***** MATERIALS PROVIDED

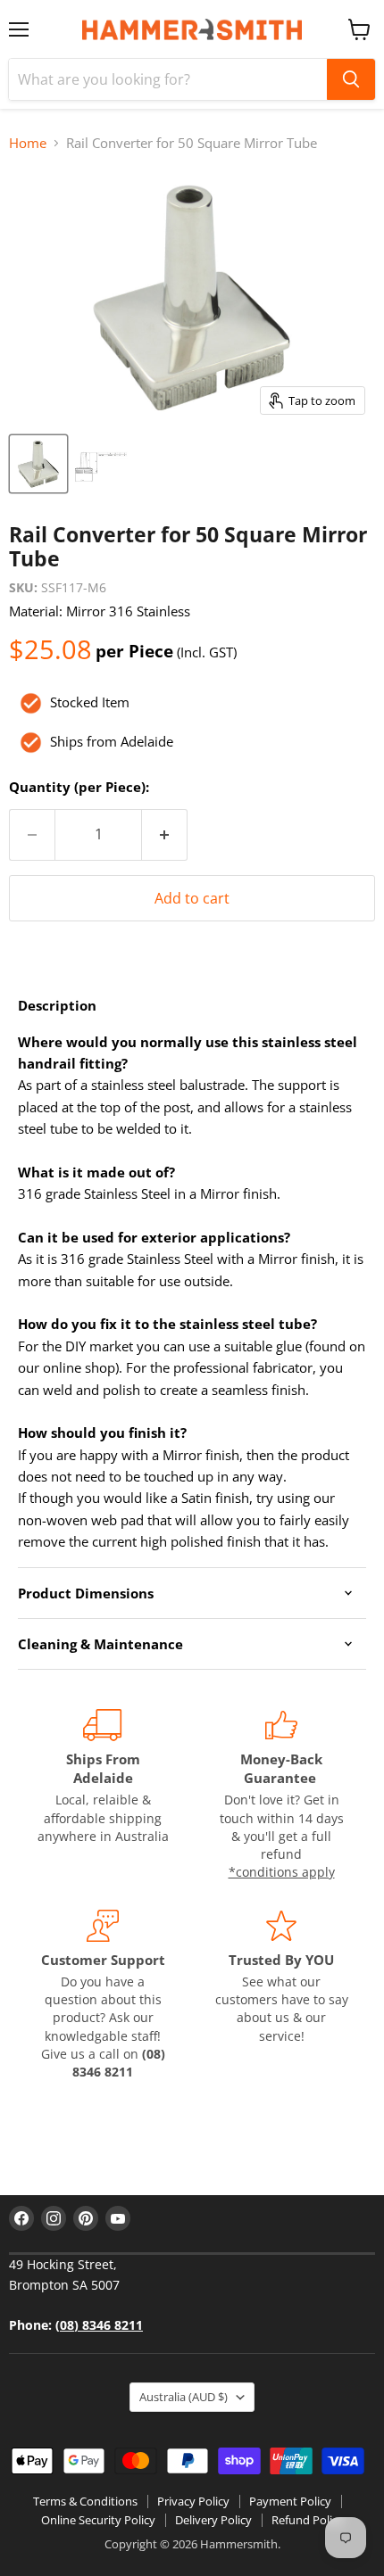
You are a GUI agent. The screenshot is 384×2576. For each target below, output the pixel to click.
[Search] (351, 79)
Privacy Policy (193, 2501)
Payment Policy (290, 2501)
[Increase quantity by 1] (165, 835)
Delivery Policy (213, 2520)
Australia (183, 2397)
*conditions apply (282, 1871)
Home (27, 143)
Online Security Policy (98, 2520)
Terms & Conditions (85, 2501)
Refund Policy (307, 2520)
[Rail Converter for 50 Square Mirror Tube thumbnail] (38, 463)
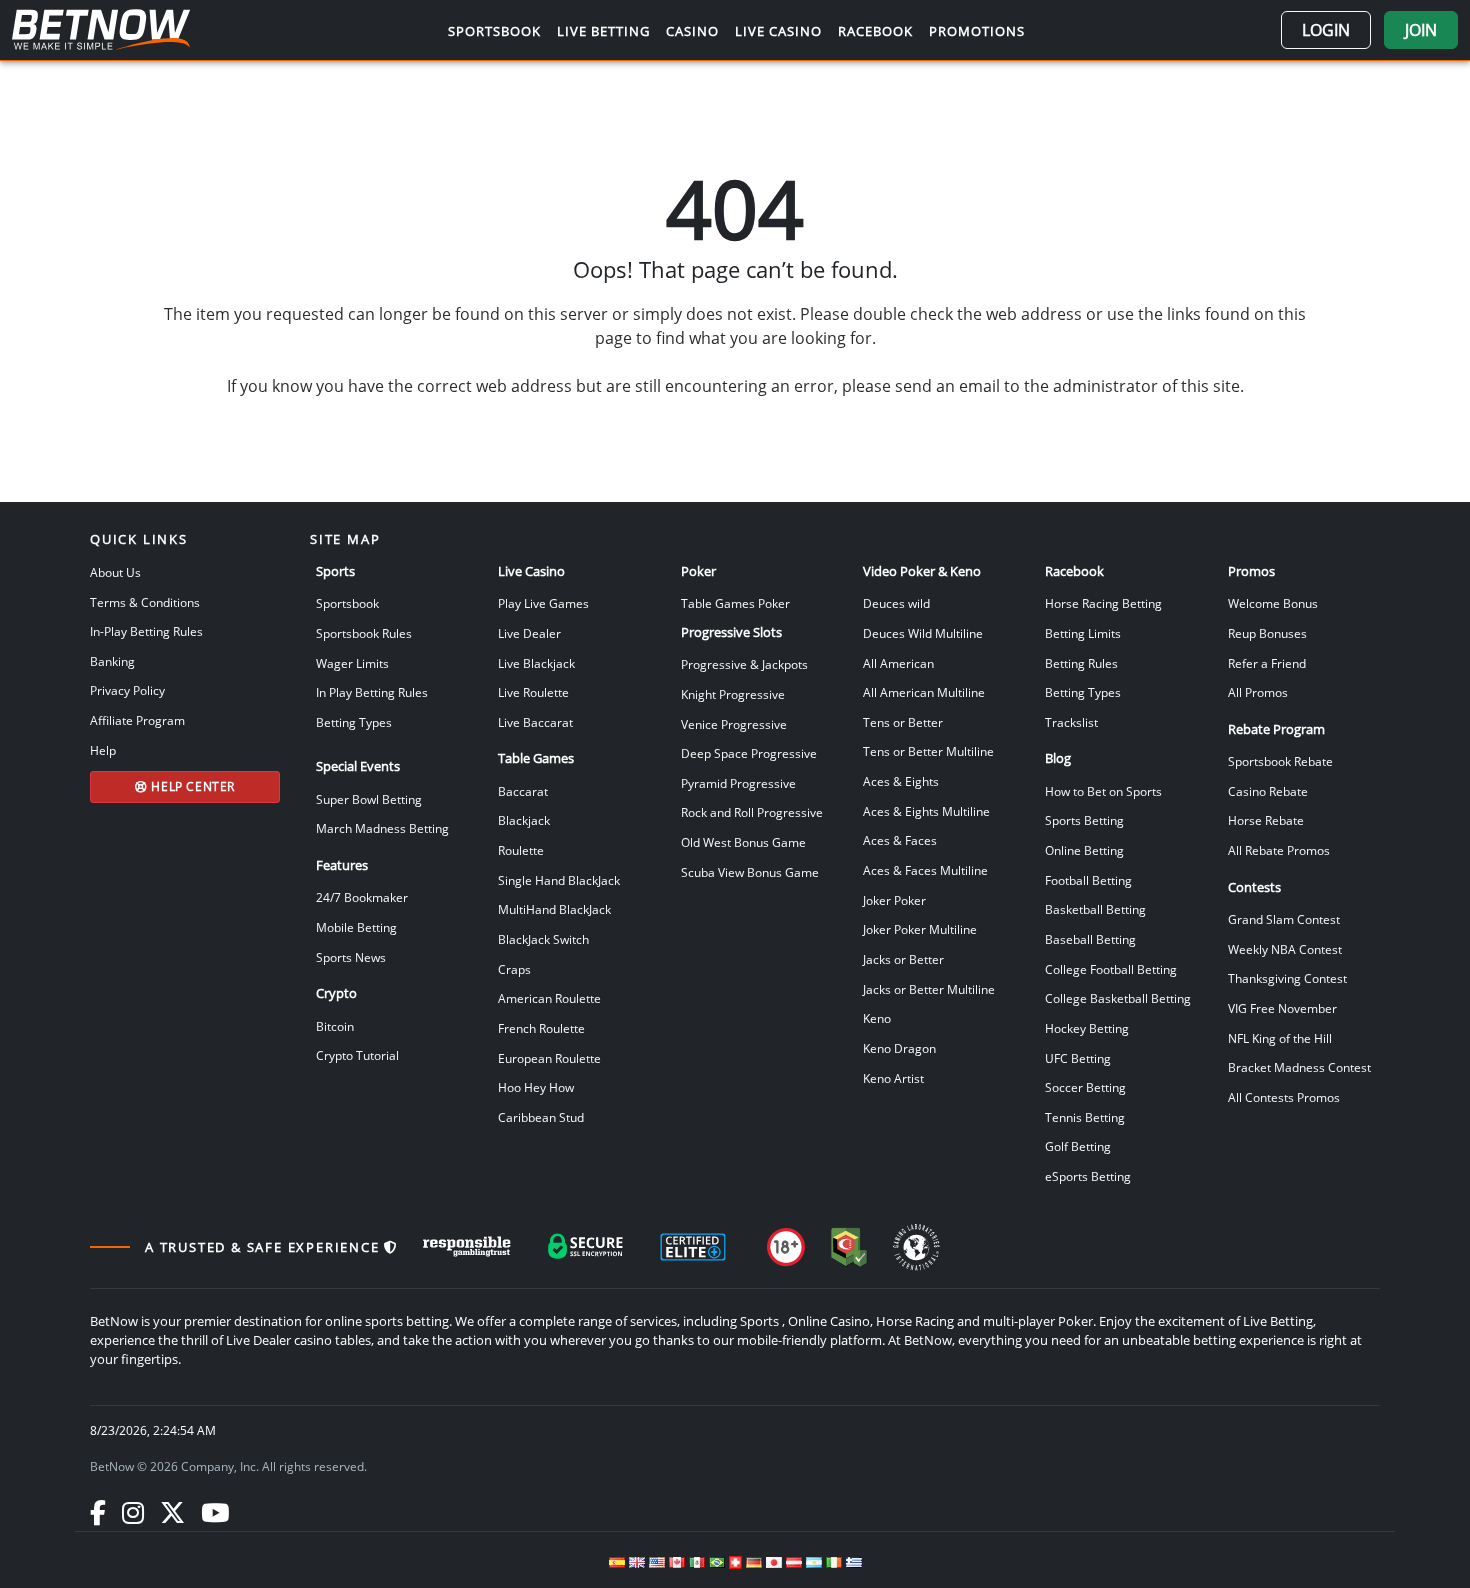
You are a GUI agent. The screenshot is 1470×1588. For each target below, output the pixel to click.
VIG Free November (1282, 1008)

**********

* _TASK GOAL_: What number of lines in the data contain the word "below"? Give the number and nothing else.

* _FINAL ANSWER_: 2